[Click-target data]
§

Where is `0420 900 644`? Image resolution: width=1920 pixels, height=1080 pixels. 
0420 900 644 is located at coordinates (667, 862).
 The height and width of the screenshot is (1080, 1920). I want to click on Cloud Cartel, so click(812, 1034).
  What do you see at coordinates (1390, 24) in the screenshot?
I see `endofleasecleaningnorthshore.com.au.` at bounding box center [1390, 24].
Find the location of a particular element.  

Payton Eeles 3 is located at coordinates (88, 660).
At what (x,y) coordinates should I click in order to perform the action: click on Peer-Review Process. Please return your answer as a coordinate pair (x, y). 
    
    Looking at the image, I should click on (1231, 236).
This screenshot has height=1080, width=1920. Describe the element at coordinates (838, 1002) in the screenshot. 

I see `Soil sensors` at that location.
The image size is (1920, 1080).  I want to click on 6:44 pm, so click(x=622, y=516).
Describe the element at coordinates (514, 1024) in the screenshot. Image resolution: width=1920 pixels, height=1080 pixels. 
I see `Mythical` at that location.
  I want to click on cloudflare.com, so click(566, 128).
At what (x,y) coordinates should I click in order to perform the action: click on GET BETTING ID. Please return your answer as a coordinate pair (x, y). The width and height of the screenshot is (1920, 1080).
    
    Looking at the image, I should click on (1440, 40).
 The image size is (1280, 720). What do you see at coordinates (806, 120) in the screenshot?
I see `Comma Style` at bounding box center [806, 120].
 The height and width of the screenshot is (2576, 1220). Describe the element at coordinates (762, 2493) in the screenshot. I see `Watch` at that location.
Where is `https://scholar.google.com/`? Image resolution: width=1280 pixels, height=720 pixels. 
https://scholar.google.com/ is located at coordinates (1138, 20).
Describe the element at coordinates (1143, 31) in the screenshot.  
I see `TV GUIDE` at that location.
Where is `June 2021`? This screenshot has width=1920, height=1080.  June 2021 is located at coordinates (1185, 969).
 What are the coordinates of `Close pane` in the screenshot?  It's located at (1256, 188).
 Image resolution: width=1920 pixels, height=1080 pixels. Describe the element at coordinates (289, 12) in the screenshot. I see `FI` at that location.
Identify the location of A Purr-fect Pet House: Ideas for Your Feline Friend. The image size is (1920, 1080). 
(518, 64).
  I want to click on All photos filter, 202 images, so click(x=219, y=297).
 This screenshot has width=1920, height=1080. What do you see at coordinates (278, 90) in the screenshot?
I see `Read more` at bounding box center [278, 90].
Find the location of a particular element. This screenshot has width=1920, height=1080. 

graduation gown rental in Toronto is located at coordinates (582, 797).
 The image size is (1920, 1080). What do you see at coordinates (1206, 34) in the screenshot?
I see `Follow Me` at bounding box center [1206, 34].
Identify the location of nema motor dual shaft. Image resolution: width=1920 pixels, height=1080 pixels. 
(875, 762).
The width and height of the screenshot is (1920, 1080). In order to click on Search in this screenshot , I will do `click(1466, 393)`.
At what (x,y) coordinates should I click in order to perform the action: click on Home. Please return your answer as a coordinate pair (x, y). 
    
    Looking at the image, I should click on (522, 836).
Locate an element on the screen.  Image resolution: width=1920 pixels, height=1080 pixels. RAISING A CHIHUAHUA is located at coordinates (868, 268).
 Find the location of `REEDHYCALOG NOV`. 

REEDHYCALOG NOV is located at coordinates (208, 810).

§

— TO DO —
Give the material above as a JSON list of strings, one string per line, leaving out blank lines.

— SOLUTION BELOW —
[
  "Where is `0420 900 644`? Image resolution: width=1920 pixels, height=1080 pixels. ",
  "0420 900 644 is located at coordinates (667, 862).",
  " The height and width of the screenshot is (1080, 1920). I want to click on Cloud Cartel, so click(812, 1034).",
  "  What do you see at coordinates (1390, 24) in the screenshot?",
  "I see `endofleasecleaningnorthshore.com.au.` at bounding box center [1390, 24].",
  "Find the location of a particular element.  ",
  "Payton Eeles 3 is located at coordinates (88, 660).",
  "At what (x,y) coordinates should I click in order to perform the action: click on Peer-Review Process. Please return your answer as a coordinate pair (x, y). ",
  "    Looking at the image, I should click on (1231, 236).",
  "This screenshot has height=1080, width=1920. Describe the element at coordinates (838, 1002) in the screenshot. ",
  "I see `Soil sensors` at that location.",
  "The image size is (1920, 1080).  I want to click on 6:44 pm, so click(x=622, y=516).",
  "Describe the element at coordinates (514, 1024) in the screenshot. Image resolution: width=1920 pixels, height=1080 pixels. ",
  "I see `Mythical` at that location.",
  "  I want to click on cloudflare.com, so click(566, 128).",
  "At what (x,y) coordinates should I click in order to perform the action: click on GET BETTING ID. Please return your answer as a coordinate pair (x, y). The width and height of the screenshot is (1920, 1080).",
  "    Looking at the image, I should click on (1440, 40).",
  " The image size is (1280, 720). What do you see at coordinates (806, 120) in the screenshot?",
  "I see `Comma Style` at bounding box center [806, 120].",
  " The height and width of the screenshot is (2576, 1220). Describe the element at coordinates (762, 2493) in the screenshot. I see `Watch` at that location.",
  "Where is `https://scholar.google.com/`? Image resolution: width=1280 pixels, height=720 pixels. ",
  "https://scholar.google.com/ is located at coordinates (1138, 20).",
  "Describe the element at coordinates (1143, 31) in the screenshot.  ",
  "I see `TV GUIDE` at that location.",
  "Where is `June 2021`? This screenshot has width=1920, height=1080.  June 2021 is located at coordinates (1185, 969).",
  " What are the coordinates of `Close pane` in the screenshot?  It's located at (1256, 188).",
  " Image resolution: width=1920 pixels, height=1080 pixels. Describe the element at coordinates (289, 12) in the screenshot. I see `FI` at that location.",
  "Identify the location of A Purr-fect Pet House: Ideas for Your Feline Friend. The image size is (1920, 1080). ",
  "(518, 64).",
  "  I want to click on All photos filter, 202 images, so click(x=219, y=297).",
  " This screenshot has width=1920, height=1080. What do you see at coordinates (278, 90) in the screenshot?",
  "I see `Read more` at bounding box center [278, 90].",
  "Find the location of a particular element. This screenshot has width=1920, height=1080. ",
  "graduation gown rental in Toronto is located at coordinates (582, 797).",
  " The image size is (1920, 1080). What do you see at coordinates (1206, 34) in the screenshot?",
  "I see `Follow Me` at bounding box center [1206, 34].",
  "Identify the location of nema motor dual shaft. Image resolution: width=1920 pixels, height=1080 pixels. ",
  "(875, 762).",
  "The width and height of the screenshot is (1920, 1080). In order to click on Search in this screenshot , I will do `click(1466, 393)`.",
  "At what (x,y) coordinates should I click in order to perform the action: click on Home. Please return your answer as a coordinate pair (x, y). ",
  "    Looking at the image, I should click on (522, 836).",
  "Locate an element on the screen.  Image resolution: width=1920 pixels, height=1080 pixels. RAISING A CHIHUAHUA is located at coordinates (868, 268).",
  " Find the location of `REEDHYCALOG NOV`. ",
  "REEDHYCALOG NOV is located at coordinates (208, 810)."
]